Egli sostiene, inoltre, che esiste “un’ampia serie di prove che suggeriscono direttamente la sopravvivenza post mortem, la persistenza di elementi della mente e della personalità dopo la morte corporea. … Di fatto possediamo una grande quantità di tali prove, molte delle quali di qualità molto elevata, ma sfortunatamente questo lavoro rimane praticamente sconosciuto al di fuori della ristretta cerchia di persone professionalmente coinvolte”. Questa linea di ricerca deriva storicamente dagli studi sulla “trance medianica”: “Gran parte delle ricerche più importanti ruotano attorno a una mezza dozzina di persone di questo tipo che si sono dimostrate particolarmente brave a fornire, in condizioni ben controllate, informazioni dettagliate e accurate che sembravano provenire da specifiche persone decedute di cui non avrebbero potuto venire a conoscenza in alcun modo normale”. Tra questi spicca il caso storico di Leonora Piper, scoperto nel 1885 da William James, il fondatore della psicologia scientifica americana.

## Problema 1
Secondo il testo sulla sopravvivenza post mortem, perché gran parte delle ricerche più importanti ruota attorno a una mezza dozzina di persone? Rispondi in una-tre frasi.
## Problema 2
Rispondi a queste domande sul testo relativo alla sopravvivenza post mortem.
(a) Da quali studi deriva storicamente questa linea di ricerca?
(b) Al di fuori di quale cerchia il lavoro sulle prove rimane praticamente sconosciuto?
(c) Chi scoprì il caso di Leonora Piper, e in quale anno?
Le righe sono materiale a sé, separato dal testo.

## Dati mostrati
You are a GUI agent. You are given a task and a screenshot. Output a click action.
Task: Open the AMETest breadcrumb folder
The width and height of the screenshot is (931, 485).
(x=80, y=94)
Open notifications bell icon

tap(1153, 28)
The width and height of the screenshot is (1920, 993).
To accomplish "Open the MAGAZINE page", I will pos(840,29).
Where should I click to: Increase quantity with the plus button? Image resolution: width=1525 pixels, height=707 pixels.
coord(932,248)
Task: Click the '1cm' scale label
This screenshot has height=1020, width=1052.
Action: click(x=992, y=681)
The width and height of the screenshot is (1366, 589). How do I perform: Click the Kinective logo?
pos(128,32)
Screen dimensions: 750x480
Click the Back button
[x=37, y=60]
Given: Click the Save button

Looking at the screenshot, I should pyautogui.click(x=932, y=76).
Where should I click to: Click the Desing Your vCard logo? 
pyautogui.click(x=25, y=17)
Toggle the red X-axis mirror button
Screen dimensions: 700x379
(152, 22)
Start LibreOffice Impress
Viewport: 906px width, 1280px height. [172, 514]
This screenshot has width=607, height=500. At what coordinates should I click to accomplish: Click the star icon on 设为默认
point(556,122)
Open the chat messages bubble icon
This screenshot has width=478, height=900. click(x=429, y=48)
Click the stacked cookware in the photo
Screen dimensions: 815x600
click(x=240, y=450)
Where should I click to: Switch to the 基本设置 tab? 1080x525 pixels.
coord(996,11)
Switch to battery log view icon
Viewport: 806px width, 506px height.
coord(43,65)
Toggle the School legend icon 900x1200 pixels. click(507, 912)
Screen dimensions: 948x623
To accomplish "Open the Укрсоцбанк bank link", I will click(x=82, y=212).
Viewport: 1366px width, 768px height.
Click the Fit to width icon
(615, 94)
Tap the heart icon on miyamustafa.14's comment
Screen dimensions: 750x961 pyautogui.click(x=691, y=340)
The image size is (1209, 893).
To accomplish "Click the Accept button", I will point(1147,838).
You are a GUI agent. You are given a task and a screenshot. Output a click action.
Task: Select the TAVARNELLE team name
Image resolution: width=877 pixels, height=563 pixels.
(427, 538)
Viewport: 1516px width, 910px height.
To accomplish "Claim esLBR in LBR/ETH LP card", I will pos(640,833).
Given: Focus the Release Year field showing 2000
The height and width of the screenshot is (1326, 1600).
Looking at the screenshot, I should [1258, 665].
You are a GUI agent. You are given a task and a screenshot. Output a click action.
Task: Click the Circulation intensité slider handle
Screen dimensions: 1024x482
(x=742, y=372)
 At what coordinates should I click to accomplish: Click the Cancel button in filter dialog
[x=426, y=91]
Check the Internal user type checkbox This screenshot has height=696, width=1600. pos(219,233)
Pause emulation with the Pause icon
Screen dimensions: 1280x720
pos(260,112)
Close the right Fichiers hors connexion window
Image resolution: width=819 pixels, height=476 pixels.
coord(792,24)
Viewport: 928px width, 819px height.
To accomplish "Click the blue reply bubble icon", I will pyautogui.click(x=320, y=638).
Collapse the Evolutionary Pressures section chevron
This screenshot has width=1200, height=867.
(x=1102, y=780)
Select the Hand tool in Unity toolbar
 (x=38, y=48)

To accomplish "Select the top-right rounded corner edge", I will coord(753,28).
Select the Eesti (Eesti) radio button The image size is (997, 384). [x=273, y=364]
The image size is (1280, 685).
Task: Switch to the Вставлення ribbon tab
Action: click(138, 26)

## Soluzione 1
Queste persone si sono dimostrate particolarmente brave a fornire, in condizioni ben controllate, informazioni dettagliate e accurate. Tali informazioni sembravano provenire da specifiche persone decedute, e loro non avrebbero potuto conoscerle in alcun modo normale.

## Soluzione 2
(a) Dagli studi sulla "trance medianica".
(b) Al di fuori della ristretta cerchia di persone professionalmente coinvolte.
(c) William James, nel 1885.